[BEGIN Excerpted records]

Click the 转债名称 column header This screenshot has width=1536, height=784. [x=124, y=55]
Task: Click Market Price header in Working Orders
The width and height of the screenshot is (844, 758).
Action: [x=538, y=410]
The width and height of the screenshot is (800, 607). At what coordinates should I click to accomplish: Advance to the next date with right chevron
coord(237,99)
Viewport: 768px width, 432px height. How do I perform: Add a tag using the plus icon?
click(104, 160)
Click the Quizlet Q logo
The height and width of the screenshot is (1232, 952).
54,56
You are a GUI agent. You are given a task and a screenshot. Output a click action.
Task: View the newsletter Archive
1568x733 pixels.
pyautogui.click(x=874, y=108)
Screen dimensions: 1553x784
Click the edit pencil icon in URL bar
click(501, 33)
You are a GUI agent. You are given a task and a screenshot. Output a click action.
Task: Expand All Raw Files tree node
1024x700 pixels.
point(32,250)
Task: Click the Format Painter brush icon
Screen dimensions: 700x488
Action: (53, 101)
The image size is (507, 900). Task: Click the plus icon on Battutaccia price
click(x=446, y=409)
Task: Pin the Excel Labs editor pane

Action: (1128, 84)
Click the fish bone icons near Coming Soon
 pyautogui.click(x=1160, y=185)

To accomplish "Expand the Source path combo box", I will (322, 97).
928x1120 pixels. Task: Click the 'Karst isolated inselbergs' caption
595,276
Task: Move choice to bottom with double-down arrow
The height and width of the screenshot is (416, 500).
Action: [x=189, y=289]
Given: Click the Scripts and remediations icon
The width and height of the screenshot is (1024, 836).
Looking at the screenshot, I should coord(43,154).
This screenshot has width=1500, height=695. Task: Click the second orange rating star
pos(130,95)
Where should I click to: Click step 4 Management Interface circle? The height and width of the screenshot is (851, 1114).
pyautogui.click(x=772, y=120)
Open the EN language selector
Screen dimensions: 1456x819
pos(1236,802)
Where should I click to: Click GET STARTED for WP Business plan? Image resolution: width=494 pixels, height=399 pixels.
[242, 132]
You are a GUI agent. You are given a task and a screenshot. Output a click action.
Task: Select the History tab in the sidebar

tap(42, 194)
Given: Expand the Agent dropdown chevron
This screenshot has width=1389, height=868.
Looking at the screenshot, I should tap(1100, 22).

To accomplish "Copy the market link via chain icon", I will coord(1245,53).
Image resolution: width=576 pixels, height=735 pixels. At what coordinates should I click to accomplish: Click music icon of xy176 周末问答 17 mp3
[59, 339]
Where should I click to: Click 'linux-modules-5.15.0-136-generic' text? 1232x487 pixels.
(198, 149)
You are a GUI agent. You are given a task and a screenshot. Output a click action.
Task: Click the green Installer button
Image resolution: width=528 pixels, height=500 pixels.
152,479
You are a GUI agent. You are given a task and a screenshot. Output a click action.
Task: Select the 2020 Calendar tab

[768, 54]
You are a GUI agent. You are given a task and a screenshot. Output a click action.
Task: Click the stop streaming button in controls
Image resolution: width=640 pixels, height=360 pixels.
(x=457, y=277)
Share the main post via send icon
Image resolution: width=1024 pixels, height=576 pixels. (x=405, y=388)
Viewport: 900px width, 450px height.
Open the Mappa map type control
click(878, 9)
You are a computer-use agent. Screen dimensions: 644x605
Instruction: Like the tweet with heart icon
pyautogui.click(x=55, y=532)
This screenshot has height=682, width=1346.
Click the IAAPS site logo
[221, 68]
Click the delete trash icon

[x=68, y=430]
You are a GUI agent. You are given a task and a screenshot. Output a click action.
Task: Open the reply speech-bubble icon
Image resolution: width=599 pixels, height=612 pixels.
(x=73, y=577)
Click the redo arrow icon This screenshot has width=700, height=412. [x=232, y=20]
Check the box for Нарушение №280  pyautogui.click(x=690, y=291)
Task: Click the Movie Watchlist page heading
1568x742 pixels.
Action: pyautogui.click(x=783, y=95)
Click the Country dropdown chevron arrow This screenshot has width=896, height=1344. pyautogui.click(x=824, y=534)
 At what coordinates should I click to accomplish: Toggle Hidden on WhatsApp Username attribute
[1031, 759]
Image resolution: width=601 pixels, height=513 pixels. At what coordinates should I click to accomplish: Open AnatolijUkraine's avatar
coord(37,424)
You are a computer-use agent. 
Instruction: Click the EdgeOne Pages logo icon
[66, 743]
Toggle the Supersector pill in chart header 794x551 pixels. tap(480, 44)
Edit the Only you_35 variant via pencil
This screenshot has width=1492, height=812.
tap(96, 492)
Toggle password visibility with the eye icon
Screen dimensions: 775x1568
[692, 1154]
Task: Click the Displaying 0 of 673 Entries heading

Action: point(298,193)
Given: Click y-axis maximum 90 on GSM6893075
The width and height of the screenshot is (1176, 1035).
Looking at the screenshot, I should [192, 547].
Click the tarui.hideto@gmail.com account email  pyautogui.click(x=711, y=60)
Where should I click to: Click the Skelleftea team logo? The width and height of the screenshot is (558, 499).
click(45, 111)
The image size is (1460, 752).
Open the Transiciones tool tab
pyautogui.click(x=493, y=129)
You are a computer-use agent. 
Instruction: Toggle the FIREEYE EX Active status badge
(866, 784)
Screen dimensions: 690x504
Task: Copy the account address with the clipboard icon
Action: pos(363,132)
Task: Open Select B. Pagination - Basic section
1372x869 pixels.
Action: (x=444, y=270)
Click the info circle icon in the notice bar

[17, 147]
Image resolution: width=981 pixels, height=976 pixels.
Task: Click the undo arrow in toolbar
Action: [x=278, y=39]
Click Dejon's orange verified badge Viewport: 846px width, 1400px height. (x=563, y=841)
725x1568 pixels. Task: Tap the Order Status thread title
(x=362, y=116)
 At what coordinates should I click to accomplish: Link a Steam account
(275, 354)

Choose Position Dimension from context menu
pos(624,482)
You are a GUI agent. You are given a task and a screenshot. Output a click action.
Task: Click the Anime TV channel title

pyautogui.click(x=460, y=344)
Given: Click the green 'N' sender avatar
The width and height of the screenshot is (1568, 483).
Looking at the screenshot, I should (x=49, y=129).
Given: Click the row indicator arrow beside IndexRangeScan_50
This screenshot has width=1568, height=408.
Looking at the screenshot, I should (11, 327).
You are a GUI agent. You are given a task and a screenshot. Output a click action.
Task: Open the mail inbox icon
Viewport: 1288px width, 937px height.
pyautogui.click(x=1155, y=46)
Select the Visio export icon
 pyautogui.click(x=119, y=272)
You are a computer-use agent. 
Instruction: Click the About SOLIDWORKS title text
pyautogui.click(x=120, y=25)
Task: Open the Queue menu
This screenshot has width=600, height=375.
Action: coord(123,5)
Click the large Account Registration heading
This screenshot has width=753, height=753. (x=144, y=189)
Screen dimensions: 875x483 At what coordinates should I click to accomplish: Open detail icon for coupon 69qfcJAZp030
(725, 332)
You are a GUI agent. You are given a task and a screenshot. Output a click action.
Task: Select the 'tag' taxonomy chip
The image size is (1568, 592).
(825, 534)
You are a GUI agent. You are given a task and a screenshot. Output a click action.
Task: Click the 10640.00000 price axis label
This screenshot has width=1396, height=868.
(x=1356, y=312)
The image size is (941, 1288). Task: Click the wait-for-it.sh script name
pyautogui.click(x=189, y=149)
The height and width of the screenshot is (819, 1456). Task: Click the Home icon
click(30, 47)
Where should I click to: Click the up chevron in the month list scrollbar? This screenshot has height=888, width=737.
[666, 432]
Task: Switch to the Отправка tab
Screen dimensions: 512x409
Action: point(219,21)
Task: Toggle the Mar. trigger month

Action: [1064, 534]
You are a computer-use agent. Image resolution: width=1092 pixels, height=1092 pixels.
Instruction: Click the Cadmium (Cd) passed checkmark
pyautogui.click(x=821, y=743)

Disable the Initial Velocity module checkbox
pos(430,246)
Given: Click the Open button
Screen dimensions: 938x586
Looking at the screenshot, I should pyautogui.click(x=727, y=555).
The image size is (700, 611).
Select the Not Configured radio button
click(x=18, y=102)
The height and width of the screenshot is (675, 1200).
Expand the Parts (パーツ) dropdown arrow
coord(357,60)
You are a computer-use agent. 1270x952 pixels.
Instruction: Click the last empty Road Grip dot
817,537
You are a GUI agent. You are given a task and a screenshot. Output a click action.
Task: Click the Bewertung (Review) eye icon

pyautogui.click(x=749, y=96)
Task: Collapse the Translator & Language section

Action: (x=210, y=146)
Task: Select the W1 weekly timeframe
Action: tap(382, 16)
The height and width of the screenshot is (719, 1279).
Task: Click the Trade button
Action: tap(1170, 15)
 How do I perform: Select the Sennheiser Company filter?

[END Excerpted records]

> [To be done] Count the lines above that contain the word "Expand". Give only the number.

> [Output of the task] 4